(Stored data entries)
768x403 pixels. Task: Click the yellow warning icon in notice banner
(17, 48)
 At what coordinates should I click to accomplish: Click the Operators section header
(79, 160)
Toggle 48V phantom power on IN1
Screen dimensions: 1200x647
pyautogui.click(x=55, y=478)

• _Required work_
Please repeat every entry, exactly as it was written.

• _Task output_
768x403 pixels. Task: Click the yellow warning icon in notice banner
(17, 48)
 At what coordinates should I click to accomplish: Click the Operators section header
(79, 160)
Toggle 48V phantom power on IN1
Screen dimensions: 1200x647
pyautogui.click(x=55, y=478)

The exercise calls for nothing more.